◆ Task details ◆
Using the entries that follow, transcribe only the lines from the line with "You are a GUI" to the line with "Image resolution: width=421", both included, exactly as they stand and without pictures.

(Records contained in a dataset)
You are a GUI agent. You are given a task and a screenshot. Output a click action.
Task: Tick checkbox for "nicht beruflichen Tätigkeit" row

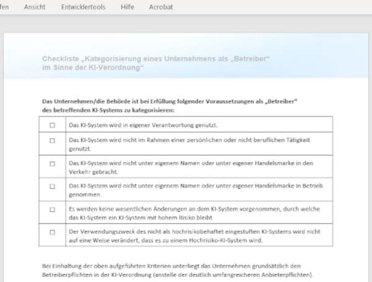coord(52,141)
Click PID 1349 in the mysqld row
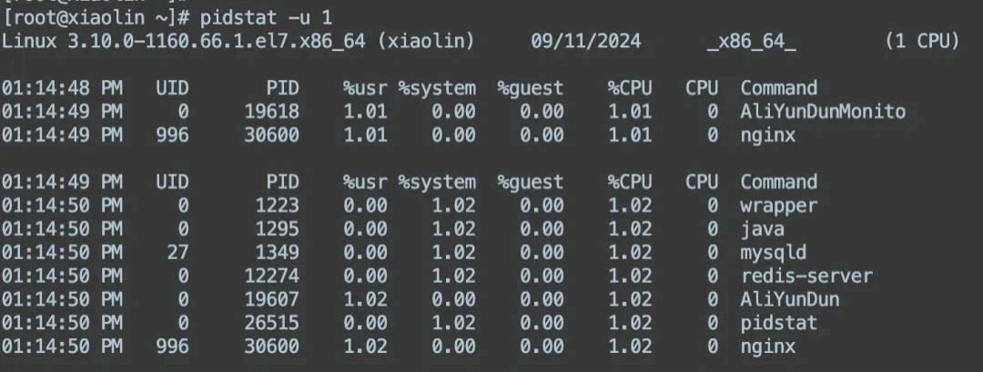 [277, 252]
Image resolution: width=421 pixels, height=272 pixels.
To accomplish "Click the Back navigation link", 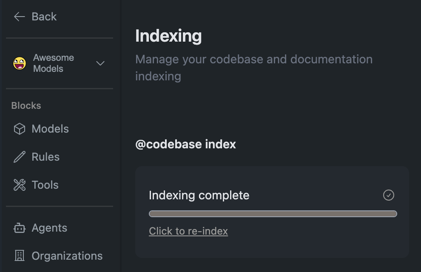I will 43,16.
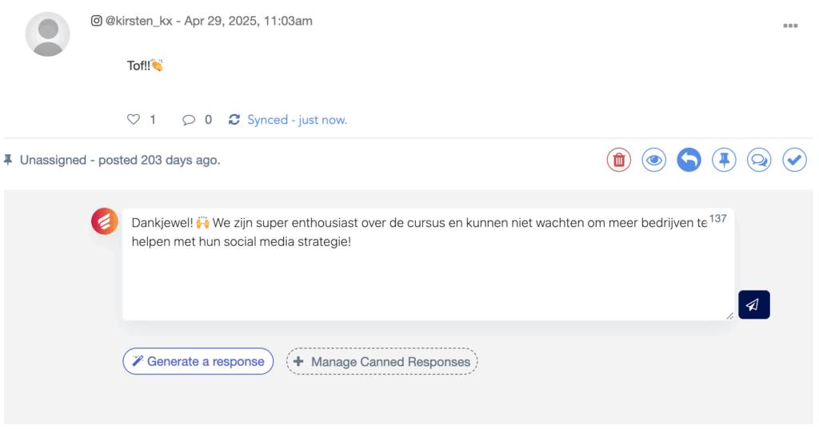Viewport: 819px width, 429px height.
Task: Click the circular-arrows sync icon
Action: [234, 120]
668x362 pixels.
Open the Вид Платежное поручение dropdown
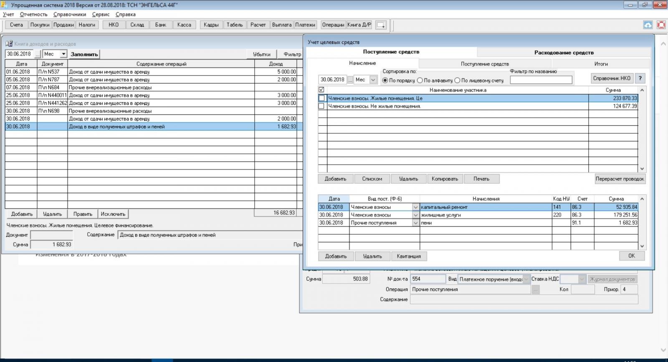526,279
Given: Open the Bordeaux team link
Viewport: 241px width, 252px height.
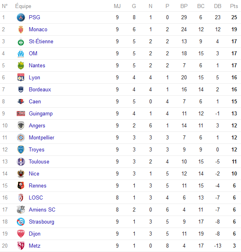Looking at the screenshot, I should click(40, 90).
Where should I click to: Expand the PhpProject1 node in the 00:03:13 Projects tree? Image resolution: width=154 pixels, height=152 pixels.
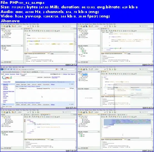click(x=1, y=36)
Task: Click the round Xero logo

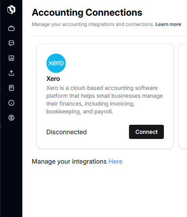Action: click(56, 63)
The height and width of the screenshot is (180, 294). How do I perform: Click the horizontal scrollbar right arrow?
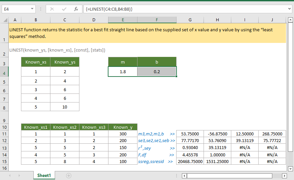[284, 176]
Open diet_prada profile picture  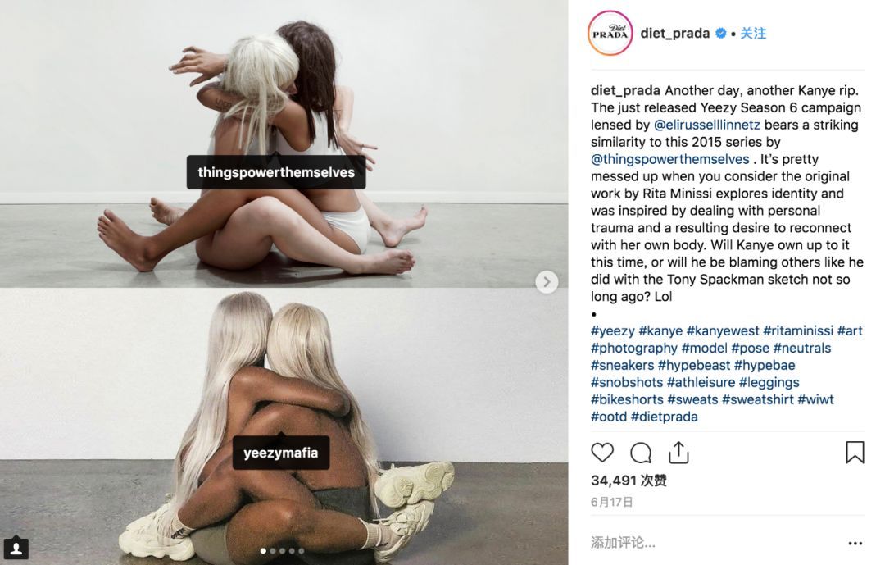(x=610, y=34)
...
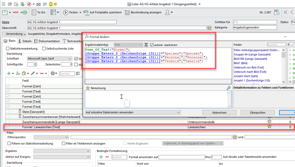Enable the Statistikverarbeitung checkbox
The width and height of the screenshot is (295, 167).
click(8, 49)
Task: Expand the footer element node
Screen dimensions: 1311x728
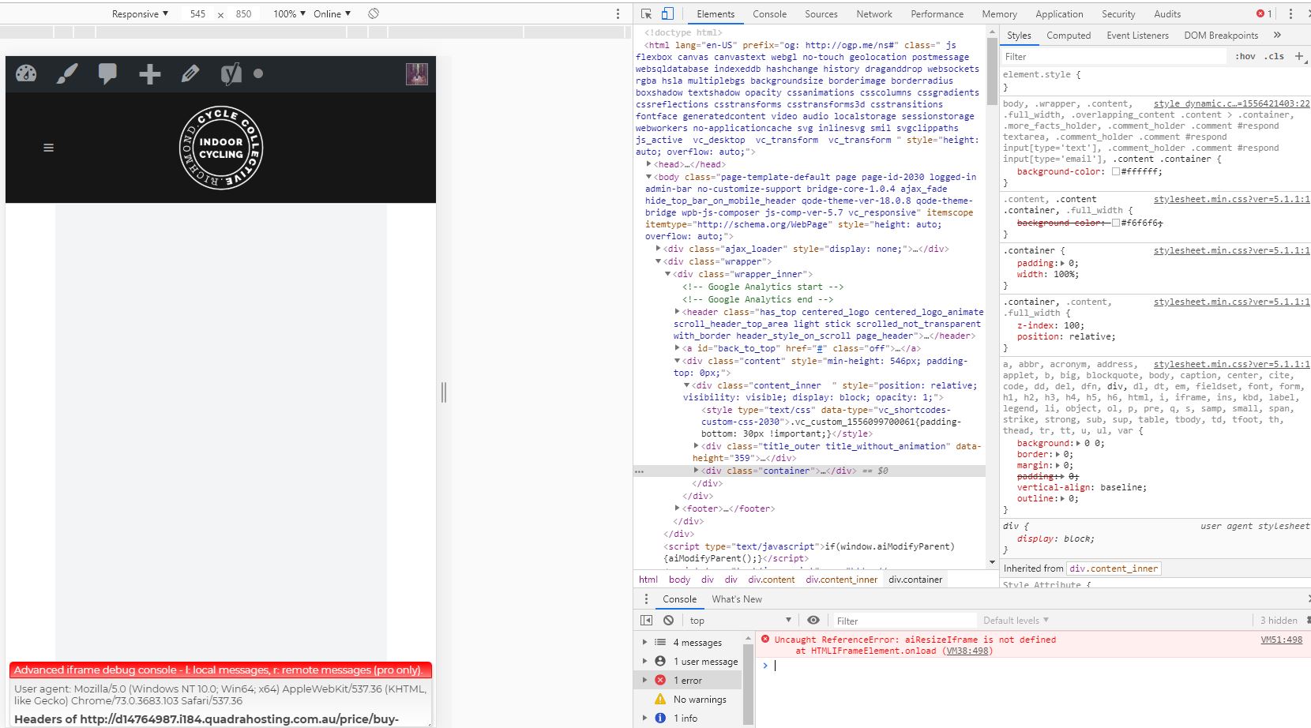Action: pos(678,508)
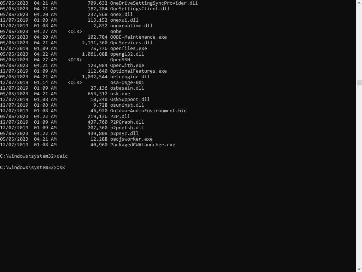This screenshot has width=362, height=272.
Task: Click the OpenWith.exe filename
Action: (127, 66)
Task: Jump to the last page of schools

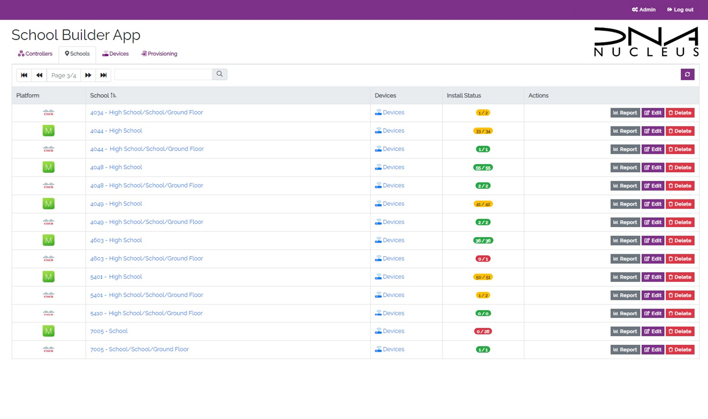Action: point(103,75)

◆ Written response ◆
You are a GUI agent. You are given a task and a screenshot. Output a click action.
Task: Tick checkbox for "nicht beruflichen Tätigkeit" row

coord(52,141)
Click PID 1349 in the mysqld row
 [277, 252]
Image resolution: width=421 pixels, height=272 pixels.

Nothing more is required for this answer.